RecordSoundBoxを少し変更してGoogleSpeechAPIv2で指定されている音声フォーマットのファイルを作成する #Pepper

概要

GoogleSpeechAPIv2で使用するための音声ファイルをRecordSoundBoxを利用して生成した際のメモ

ちなみにターミナル等で音声ファイルを生成したいときは以下

soxインストール
brew install sox

recコマンドで録音
rec --encoding signed-integer --bits 16 --channels 1 --rate 16000 test.wav

変更箇所

RecordSoundBoxの中で使用されているALAudioDeviceをALAudioRecorderに置き換える。

MyClass.py

class MyClass(GeneratedClass):
    def __init__(self):
        GeneratedClass.__init__(self, False)
        try:
            #self.ad = ALProxy("ALAudioDevice")
            self.audioRecorder = ALProxy("ALAudioRecorder")
        except Exception as e:
            #self.ad = None
            self.audioRecorder = None
            self.logger.error(e)
        self.filepath = ""

    def onLoad(self):
        self.bIsRecording = False
        self.bIsRunning = False

    def onUnload(self):
        self.bIsRunning = False
        if( self.bIsRecording ):
            #self.ad.stopMicrophonesRecording()
            self.audioRecorder.stopMicrophonesRecording()
            self.bIsRecording = False

    def onInput_onStart(self, p):
        if(self.bIsRunning):
            return
        self.bIsRunning = True
        sExtension = self.toExtension( self.getParameter("Microphones used") )
        self.filepath = p + sExtension
        self.log(self.filepath)
        #if self.ad:
        if self.audioRecorder:
            self.log('audioRecorder created!!!')
            channnels = [0,0,1,0]
            self.audioRecorder.startMicrophonesRecording(self.filepath,'wav', 16000, channnels)
            #self.ad.startMicrophonesRecording( self.filepath )
            self.bIsRecording = True
        else:
            self.logger.warning("No sound recorded")

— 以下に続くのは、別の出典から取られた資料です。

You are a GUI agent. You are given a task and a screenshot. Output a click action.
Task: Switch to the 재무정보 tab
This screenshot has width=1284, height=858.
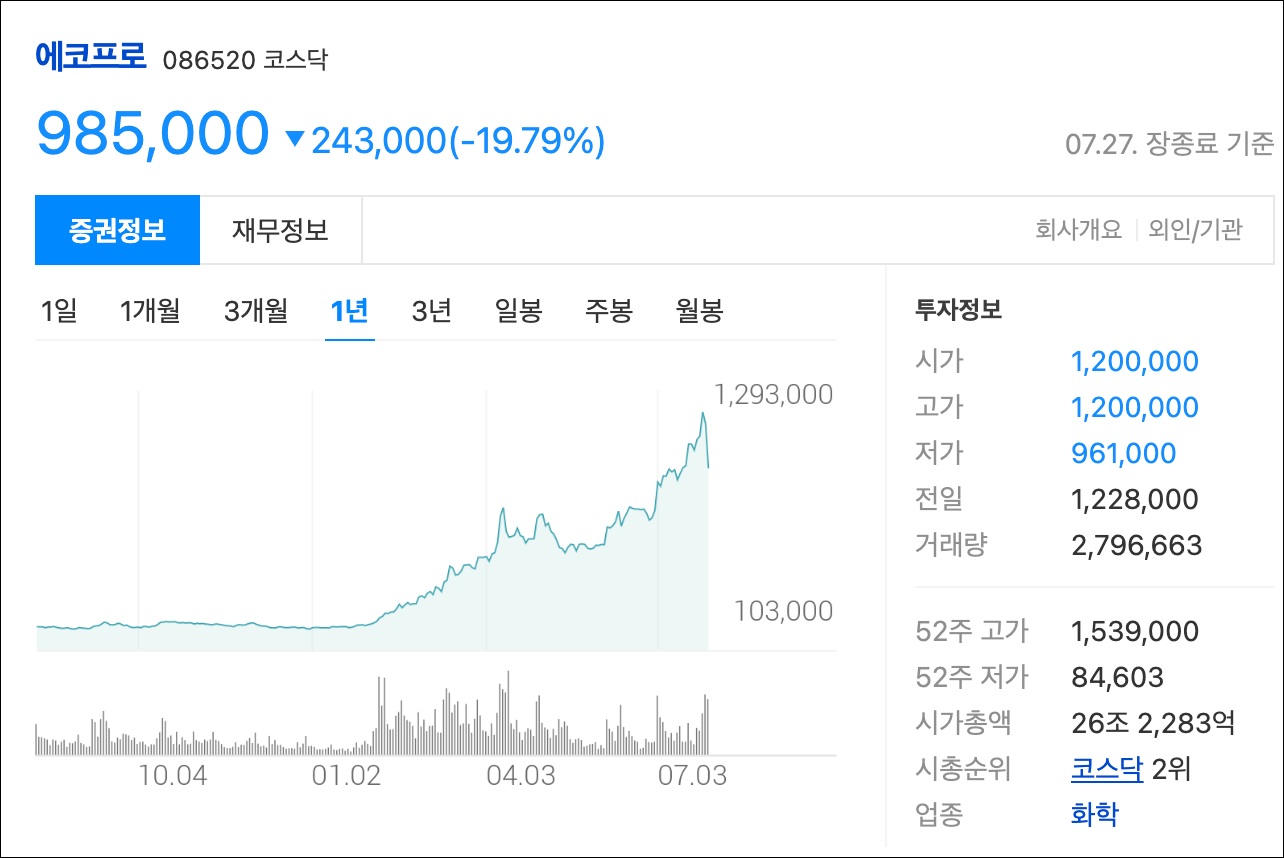[x=282, y=229]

    def onInput_onStop(self):
        if( self.bIsRunning ):
            self.onUnload()
            self.onStopped(self.filepath)

    def toExtension(self, sMicrophones):
        if( sMicrophones == "Front head microphone only (.ogg)" ):
            return ".ogg"
        else:

実際に利用できるかチェック

sshで接続して/tmp以下に生成された音声ファイルを/home/naoの適当な場所にコピー
コレグラフの接続→上級向け→ファイルの転送を使ってダウンロード(FTPクライアントはお好みで)
こちらのRubyスクリプトを利用させていただき、speechAPIを叩いて確認(キー等は取得済みとする)

% ruby ./speech_api_example.rb recordings.wav
{"result"=>[]}
{"result"=>[{"alternative"=>[{"transcript"=>"アップフロンティア", "confidence"=>0.95207101}, {"transcript"=>"アップフロント"}, {"transcript"=>"フロンティア"}, {"transcript"=>"frontier"}, {"transcript"=>"アップフロントよ"}], "final"=>true}], "result_index"=>0}

いけました。